The sequence of the cutting process described herein is preferably incorporated into an overall process sequence in which, after the cutting process, the cut thin boards are dried to a specific terminal moisture content and then used as the top layer for a laminated product, in particular a floor covering, in which a top layer made up of the laminates is glued under pressure to sub-layers of a specific thickness, for example, sawn wood bars, chipboard, or the like. After drying, the side edges of the laminates can, if necessary, be finished, although it is preferred that their thickness remain as produced. This eliminates the need for a thickness processing stage. As discussed heretofore, the surface of the laminate top layer is finished on the product that has already been glued up. The possibility of adjusting the thickness of the laminates by grinding once they have dried but before any further processing saves both material and grinding resources.

-It should be remembered that boards of equal thickness do not always have to be produced in a series of cutter machines. The method according to the present invention makes provision such that, in particular when dividing a square timber in one pass through a series of cutter machines thin boards of different thickness can be produced in the individual cutter machines. In this case, it is preferred that the thickest board that is desired be produced in the last cutter machine or cutter machines of a series, since this reduces the difficulties associated with handling the residual square timber in the cutter machine.

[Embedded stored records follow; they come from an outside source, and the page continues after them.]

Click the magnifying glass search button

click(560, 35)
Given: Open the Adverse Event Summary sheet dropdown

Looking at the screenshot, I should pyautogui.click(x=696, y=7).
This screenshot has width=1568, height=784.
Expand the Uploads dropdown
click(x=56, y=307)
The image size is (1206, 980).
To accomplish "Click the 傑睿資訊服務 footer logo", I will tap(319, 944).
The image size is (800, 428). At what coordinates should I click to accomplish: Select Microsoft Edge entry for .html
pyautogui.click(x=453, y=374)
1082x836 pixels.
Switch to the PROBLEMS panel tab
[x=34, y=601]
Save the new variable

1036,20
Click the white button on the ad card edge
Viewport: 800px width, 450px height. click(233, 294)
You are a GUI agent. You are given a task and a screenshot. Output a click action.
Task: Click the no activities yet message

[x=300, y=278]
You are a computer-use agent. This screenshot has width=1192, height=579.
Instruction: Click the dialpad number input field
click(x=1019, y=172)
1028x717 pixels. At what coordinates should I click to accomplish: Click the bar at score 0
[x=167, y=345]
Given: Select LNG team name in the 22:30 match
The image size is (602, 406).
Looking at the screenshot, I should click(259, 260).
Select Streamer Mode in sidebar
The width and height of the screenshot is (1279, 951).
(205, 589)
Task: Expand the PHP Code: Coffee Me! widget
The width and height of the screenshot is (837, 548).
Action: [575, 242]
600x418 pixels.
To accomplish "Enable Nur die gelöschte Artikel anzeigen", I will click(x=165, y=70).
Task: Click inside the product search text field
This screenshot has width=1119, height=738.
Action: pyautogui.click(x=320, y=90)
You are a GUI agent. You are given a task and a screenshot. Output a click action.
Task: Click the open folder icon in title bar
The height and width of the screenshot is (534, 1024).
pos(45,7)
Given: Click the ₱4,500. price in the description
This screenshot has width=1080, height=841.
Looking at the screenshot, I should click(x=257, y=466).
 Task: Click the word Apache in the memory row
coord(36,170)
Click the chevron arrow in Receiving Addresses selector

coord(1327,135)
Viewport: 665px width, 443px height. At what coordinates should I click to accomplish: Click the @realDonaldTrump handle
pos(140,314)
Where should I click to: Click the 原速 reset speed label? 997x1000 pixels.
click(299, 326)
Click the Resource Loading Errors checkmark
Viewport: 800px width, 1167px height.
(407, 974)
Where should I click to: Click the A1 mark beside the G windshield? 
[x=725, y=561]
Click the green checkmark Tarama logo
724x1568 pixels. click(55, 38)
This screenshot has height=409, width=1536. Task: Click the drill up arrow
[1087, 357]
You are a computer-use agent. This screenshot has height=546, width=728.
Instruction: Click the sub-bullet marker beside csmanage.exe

It is preferred that the thickness of the laminates produced in each cutter machine be determined by forming a differential from thickness measurements of the (residual) square timbers as they enter and as they leave a cutter machine. Since, in a preferred embodiment of the process, it is expedient to measure the residual square timbers in the area of the last of a series of cutter machine in each instance so as to arrive at a determination with respect to the way in which they are to be further processed, it is practical to provide for differential measurement at least in this area. It can be both problematic and costly to effect such thickness measurements on the separated boards themselves since newly produced boards may be considered for rejection because they are curved and or twisted, with the result that it cannot always be ensured that the surface of the board is oriented so as to be precisely perpendicular to the direction in which the measurement probe acts at the point of measurement. Orientation machines for the boards are not always used. In addition, as a rule it is best not to hinder the boards with respect to their ability to move laterally during separation and thereafter, so that measuring devices that are intended to measure the boards at a specific short distance from their outer edge will not always pick up certain boards. Precise guidance -devices for the separated boards would require additional investment, which is not necessary for other reasons.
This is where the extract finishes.